*** Opening of Input material ***

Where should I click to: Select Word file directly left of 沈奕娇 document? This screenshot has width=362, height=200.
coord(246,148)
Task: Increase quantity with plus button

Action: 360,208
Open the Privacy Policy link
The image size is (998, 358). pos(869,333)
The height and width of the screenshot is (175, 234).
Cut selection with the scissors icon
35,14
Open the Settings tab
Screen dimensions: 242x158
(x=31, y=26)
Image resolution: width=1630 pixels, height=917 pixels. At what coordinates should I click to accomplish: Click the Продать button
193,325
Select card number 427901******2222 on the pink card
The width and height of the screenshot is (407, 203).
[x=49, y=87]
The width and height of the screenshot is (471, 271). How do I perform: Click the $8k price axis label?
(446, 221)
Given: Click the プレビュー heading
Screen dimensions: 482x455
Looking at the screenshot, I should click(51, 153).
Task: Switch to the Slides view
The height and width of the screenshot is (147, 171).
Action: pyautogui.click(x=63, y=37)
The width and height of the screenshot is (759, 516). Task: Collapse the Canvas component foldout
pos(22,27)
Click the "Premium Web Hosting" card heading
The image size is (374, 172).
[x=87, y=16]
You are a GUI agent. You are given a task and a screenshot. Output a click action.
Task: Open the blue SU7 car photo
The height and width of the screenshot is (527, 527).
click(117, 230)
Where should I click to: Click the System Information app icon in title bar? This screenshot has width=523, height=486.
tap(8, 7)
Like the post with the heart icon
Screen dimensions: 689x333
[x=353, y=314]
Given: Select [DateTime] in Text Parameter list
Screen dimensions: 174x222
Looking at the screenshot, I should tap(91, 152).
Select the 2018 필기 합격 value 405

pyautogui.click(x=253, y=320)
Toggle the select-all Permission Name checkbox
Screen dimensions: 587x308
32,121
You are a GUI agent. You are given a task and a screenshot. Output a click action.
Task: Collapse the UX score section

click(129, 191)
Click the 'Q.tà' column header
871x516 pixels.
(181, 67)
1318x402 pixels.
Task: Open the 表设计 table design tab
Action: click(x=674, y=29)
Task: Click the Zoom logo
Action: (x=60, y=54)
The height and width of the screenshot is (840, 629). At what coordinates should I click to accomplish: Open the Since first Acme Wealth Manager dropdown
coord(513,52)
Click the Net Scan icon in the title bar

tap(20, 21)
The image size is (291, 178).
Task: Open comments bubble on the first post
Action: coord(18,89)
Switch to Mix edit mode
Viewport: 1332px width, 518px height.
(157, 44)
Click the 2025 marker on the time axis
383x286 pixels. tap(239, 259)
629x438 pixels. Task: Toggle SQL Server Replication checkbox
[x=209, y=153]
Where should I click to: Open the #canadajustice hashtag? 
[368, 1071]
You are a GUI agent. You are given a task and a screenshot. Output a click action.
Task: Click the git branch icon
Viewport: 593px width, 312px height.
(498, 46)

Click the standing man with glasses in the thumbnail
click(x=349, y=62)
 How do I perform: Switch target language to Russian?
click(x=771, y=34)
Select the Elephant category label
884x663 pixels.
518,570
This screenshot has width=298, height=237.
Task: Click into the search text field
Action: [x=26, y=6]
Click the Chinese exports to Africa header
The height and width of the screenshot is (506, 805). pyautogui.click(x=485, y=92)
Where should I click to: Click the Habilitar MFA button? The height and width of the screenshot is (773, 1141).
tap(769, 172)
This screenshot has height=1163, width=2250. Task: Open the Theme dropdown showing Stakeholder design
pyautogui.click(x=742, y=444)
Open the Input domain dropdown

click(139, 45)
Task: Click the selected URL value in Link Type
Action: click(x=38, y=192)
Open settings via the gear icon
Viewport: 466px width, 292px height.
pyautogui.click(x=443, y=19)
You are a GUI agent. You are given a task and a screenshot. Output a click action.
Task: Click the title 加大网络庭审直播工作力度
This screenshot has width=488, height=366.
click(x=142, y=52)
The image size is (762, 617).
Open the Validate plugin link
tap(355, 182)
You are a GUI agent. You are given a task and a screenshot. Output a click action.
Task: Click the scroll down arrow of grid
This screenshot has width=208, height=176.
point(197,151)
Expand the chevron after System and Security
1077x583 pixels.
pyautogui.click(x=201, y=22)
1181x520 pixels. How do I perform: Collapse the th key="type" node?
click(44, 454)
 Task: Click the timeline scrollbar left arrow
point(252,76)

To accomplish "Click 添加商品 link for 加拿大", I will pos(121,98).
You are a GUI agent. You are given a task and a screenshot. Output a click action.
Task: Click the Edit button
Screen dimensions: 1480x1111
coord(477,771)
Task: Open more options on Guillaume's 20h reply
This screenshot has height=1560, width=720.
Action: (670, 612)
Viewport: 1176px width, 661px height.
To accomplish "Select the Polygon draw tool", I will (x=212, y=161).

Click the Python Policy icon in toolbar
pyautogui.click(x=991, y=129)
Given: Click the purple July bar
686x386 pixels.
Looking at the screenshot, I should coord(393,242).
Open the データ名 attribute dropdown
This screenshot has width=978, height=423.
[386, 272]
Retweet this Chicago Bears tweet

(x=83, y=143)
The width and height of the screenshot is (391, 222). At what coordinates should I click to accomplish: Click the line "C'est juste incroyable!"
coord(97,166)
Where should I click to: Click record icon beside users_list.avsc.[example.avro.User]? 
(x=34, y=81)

*** Close of Input material ***

## What you will do
From the records above, pick out and copy each line holding the word "card".

## Exercise output
Select card number 427901******2222 on the pink card
Click the "Premium Web Hosting" card heading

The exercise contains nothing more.